Tuesday, February 3, 2015
379. Research on China and Our Founding Fathers
The following is from Dr. Wilton Dillon's new book, Smithsonian Stories: Chronicle of a Golden Age, 1964-1984, published by Transaction Publishers, 2015. Dr. Wilton Dillon is well-known anthropologist in the world. He is f"ormer president of the Institute for Intercultural Studies (founded by Margaret Mead) at the American Museum of Natural History in New York and senior scholar emeritus at the Smithsonian Institution. His four Smithsonian decades drew upon earlier experience as a soldier, journalist, college teacher, foundation executive, and science diplomat.

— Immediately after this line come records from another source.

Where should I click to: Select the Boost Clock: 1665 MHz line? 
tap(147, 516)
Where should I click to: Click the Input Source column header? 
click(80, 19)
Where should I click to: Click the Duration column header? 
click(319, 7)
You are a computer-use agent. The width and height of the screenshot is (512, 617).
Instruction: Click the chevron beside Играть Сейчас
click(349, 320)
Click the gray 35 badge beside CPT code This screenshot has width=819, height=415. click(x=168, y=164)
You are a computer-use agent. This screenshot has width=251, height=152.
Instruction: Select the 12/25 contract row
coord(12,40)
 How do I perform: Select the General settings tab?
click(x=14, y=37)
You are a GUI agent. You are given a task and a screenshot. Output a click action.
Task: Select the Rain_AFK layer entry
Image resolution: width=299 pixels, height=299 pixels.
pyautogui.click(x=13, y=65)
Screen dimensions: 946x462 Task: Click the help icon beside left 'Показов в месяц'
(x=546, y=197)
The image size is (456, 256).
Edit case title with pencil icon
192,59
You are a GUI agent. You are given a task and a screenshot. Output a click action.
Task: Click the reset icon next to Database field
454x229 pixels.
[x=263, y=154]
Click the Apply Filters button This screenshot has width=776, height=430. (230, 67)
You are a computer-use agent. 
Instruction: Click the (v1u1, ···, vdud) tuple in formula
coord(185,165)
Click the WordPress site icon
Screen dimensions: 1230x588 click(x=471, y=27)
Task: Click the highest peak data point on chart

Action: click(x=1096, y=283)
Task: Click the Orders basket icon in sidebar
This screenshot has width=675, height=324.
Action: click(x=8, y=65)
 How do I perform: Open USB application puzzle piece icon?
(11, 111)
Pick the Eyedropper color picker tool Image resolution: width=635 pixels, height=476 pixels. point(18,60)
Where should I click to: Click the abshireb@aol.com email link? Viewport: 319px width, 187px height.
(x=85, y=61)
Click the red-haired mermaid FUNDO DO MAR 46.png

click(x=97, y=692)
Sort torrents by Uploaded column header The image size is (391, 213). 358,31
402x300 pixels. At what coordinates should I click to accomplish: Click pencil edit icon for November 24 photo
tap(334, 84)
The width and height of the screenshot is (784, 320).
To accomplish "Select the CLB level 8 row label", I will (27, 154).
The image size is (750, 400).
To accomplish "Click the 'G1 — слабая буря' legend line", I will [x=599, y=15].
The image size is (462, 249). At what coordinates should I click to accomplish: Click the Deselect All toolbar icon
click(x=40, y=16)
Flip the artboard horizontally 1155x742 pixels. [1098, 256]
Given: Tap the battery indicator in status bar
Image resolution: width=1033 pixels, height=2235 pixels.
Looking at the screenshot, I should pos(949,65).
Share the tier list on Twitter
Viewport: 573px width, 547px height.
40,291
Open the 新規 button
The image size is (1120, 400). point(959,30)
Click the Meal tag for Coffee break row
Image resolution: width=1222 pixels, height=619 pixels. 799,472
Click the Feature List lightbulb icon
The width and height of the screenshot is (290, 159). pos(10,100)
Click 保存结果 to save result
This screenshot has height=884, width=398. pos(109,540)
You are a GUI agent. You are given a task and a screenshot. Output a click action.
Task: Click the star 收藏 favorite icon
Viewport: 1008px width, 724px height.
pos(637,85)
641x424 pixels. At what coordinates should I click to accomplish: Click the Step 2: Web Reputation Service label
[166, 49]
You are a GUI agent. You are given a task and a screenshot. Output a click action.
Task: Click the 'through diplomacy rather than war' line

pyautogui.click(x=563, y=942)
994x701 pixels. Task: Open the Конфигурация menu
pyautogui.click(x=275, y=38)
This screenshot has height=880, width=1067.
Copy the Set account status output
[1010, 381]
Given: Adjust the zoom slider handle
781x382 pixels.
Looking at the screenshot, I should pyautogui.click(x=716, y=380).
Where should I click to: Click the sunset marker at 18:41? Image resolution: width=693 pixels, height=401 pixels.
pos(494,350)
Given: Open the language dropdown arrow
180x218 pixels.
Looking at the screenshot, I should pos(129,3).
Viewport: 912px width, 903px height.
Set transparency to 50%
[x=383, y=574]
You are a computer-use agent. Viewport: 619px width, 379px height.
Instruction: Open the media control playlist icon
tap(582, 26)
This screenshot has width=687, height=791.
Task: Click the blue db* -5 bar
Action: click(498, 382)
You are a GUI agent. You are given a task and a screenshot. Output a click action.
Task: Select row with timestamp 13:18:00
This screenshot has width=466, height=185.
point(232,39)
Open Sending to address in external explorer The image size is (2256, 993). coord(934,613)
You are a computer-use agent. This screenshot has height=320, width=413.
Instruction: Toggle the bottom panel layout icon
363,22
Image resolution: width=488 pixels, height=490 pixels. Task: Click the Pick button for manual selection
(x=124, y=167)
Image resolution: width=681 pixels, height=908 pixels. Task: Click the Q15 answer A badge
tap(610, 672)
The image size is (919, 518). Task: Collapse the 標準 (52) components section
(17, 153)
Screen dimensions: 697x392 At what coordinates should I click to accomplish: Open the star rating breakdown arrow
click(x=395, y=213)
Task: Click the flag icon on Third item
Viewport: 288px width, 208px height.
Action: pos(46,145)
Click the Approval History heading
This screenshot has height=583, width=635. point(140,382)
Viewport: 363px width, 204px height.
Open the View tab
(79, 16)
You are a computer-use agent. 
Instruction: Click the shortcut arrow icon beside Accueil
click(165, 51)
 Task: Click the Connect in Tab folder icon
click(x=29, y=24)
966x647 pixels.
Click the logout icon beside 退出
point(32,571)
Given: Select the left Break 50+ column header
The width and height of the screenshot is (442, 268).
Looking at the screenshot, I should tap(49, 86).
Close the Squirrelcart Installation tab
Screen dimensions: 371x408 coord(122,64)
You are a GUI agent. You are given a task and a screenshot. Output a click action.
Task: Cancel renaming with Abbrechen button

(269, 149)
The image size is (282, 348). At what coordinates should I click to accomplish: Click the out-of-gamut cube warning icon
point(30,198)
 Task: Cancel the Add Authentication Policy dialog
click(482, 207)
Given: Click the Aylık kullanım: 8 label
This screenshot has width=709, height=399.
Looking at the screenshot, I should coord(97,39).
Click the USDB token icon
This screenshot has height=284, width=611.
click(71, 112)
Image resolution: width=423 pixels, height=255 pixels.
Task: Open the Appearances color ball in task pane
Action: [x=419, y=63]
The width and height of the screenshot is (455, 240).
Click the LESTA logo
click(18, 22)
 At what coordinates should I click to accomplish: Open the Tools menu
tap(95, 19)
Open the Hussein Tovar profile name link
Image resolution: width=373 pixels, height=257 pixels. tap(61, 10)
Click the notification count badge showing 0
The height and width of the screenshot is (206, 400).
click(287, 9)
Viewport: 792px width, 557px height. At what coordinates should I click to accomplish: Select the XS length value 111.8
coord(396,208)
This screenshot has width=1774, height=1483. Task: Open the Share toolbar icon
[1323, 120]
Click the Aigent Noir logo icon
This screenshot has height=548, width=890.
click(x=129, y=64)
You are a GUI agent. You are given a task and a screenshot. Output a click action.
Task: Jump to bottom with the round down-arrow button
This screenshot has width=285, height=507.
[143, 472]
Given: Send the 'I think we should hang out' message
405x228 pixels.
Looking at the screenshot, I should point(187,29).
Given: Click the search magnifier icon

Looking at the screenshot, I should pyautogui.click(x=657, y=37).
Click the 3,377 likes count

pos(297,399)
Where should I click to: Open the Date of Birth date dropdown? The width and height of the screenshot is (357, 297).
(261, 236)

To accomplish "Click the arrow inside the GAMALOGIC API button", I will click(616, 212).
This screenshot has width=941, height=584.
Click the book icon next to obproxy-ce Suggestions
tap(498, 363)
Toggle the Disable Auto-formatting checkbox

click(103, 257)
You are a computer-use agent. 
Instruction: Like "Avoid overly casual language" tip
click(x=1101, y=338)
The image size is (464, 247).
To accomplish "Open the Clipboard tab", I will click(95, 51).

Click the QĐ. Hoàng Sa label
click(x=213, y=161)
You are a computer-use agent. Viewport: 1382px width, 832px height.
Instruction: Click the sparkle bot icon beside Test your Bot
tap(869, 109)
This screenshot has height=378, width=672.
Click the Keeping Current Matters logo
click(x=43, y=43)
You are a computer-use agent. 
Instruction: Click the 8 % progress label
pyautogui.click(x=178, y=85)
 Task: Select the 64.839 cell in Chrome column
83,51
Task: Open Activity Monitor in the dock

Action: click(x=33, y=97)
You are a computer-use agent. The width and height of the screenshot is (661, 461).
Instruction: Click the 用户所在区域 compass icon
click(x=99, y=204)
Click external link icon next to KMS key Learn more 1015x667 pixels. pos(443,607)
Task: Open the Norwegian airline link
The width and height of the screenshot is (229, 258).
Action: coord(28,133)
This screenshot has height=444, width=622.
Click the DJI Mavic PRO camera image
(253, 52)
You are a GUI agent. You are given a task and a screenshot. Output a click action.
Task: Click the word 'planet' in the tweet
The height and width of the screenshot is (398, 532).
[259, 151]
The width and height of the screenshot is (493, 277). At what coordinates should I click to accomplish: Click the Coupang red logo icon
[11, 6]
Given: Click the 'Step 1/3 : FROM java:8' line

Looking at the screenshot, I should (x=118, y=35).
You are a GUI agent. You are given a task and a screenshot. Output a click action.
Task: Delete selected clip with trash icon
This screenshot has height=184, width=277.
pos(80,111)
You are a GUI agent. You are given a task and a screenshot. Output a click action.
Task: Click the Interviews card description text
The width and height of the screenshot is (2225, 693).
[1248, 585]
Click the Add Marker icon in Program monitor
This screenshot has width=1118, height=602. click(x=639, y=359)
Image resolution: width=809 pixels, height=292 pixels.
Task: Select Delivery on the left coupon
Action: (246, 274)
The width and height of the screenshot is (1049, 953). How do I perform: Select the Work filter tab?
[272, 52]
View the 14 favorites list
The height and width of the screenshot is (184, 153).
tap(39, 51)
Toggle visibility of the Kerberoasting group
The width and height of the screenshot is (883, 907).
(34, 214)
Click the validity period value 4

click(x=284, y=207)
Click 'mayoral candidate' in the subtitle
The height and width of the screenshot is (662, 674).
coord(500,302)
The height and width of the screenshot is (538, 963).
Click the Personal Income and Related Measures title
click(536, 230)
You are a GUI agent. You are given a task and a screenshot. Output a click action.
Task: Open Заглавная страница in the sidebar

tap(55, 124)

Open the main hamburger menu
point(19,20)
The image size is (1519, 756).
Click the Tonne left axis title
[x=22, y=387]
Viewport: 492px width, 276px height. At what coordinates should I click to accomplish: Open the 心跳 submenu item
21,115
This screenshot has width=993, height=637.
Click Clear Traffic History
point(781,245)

He is a graduate of University of California, Berkeley, and holds a Ph.D. in Anthropology from Columbia University. Additionally, he was honored by the French government with the Chevalier des arts et des lettres, in part, for his book Gifts and Nations. "
I should let my readers know that Dr. Dave Wang has felt that he was flattered by Dr. Dillon's introduction to his research on US founders and China.
"I met Dave Wang at an Aspen Institute meeting of Friends of Franklin. Meeting this Chinese scholar from St. Johns University in New York opened up a floodgate of new insights about Chinese influence on our founding fathers and colonial North America. Prof. Wang travels the world now to share his new findings. I have given copies of some of his papers to former US senators Larry Pressler, Republican from South Dakota, and Harris Wofford, Democrats from Pennsylvania, when they lectured in China on "the two party system." Celebrating one nation's cultural gifts to another--and especially, the capacity to receive--makes for good diplomacy.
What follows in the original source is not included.